Développement des règles et normes autour de l’intégration de l’IA dans les NC3
L’adoption de la résolution 80/23 par l’ONU marque un moment significatif dans la gouvernance mondiale du nexus IA-nucléaire. Plutôt que d’imposer des contraintes directes irréalistes sur les États dotés d’armes nucléaires, la résolution s’est concentrée sur l’institutionnalisation d’un dialogue multilatéral sur les risques découlant de l’intégration de l’IA dans les systèmes NC3. Cela permet la création d’une plateforme inclusive par laquelle des normes et des mesures de confiance peuvent se développer progressivement.

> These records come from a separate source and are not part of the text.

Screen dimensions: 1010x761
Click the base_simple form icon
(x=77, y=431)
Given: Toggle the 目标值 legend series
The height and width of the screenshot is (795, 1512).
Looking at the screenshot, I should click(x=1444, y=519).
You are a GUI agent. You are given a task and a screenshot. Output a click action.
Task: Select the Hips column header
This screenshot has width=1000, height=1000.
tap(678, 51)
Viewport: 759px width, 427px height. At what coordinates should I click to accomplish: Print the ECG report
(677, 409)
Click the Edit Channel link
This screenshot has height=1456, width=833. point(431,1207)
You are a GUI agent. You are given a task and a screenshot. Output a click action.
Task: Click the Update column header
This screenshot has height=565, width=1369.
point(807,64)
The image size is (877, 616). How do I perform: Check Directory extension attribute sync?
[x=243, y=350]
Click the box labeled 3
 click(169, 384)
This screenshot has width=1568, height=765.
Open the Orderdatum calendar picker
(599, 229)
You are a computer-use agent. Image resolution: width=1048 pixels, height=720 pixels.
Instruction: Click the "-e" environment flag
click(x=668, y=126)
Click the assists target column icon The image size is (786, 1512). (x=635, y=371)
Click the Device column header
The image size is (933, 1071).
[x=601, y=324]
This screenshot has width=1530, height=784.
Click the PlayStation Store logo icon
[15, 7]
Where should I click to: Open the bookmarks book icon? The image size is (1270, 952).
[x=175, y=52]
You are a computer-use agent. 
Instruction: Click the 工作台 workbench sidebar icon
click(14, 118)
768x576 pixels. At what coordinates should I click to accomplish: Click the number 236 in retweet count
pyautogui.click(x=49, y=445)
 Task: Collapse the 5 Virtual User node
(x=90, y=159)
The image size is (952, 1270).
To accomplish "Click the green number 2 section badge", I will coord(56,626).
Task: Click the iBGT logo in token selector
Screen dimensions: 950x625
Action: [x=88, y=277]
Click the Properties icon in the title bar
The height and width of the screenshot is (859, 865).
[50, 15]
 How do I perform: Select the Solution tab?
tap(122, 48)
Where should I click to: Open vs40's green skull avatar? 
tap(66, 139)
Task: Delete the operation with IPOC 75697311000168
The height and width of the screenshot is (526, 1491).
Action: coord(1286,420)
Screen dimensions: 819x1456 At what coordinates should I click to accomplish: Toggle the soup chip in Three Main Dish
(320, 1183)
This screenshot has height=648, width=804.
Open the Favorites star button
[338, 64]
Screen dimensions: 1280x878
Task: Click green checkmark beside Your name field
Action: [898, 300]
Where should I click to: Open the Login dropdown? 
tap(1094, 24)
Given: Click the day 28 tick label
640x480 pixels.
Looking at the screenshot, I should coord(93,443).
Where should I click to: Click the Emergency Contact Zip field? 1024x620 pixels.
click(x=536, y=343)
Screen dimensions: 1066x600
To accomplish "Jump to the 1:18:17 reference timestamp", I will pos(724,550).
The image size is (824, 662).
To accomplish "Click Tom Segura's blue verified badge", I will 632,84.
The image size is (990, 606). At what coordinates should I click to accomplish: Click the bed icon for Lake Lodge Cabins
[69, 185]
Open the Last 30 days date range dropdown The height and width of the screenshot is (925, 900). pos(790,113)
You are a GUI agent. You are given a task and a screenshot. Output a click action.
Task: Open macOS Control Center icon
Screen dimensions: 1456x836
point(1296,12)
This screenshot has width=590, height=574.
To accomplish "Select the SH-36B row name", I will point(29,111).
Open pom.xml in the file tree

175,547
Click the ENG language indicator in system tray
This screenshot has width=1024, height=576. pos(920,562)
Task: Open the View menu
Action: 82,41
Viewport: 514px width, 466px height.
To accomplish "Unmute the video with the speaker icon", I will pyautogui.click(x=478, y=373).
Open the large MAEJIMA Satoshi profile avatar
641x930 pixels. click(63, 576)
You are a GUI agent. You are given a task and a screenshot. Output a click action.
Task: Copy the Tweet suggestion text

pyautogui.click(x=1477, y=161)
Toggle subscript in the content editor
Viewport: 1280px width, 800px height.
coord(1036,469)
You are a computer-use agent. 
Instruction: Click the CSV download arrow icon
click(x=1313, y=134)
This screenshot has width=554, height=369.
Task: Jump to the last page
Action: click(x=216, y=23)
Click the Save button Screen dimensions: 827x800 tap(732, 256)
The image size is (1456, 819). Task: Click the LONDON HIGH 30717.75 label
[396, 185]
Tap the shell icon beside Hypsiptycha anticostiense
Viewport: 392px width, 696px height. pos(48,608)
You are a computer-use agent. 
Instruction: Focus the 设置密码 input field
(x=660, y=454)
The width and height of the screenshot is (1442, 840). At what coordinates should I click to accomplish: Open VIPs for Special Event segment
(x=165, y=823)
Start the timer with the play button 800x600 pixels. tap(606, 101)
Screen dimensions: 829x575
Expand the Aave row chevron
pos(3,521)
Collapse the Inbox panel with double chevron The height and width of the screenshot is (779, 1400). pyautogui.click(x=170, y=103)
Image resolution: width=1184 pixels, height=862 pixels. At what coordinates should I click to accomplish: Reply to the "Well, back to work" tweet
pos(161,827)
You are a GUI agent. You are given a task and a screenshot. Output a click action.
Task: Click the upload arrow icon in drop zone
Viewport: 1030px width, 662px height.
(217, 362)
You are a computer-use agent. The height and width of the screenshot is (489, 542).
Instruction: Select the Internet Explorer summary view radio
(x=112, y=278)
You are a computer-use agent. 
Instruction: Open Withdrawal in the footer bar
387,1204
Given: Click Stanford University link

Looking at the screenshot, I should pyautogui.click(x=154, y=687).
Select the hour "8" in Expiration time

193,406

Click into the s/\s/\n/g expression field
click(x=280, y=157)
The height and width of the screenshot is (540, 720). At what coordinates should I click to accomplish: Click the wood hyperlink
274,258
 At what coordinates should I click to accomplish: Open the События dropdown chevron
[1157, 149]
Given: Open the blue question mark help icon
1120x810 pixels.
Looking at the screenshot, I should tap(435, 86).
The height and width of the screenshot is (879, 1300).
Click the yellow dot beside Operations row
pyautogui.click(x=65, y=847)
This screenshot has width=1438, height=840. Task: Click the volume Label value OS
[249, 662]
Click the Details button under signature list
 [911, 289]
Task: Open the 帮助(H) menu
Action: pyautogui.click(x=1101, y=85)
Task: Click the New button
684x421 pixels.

En mettant l’accent sur le contrôle humain et la supervision, la résolution 80/23 propose une référence normative pour de futures discussions multilatérales, même si elle n’est pas juridiquement contraignante. Cela est particulièrement significatif puisque les États dotés d’armes nucléaires ont été constamment réticents à divulguer des détails concernant les systèmes NC3.
Conclusion
À l’avenir, le principal défi sera de savoir comment mettre en œuvre concrètement le contrôle et la supervision humains dans la conception et le fonctionnement des systèmes NC3. De nombreuses questions restent à considérer, notamment comment définir le contrôle humain, ce qui qualifie la supervision, et comment garantir la responsabilité dans un contexte de manque de transparence. Répondre à ces questions nécessitera un dialogue multilatéral soutenu, pour lequel la résolution 80/23 a désormais créé le premier jalon.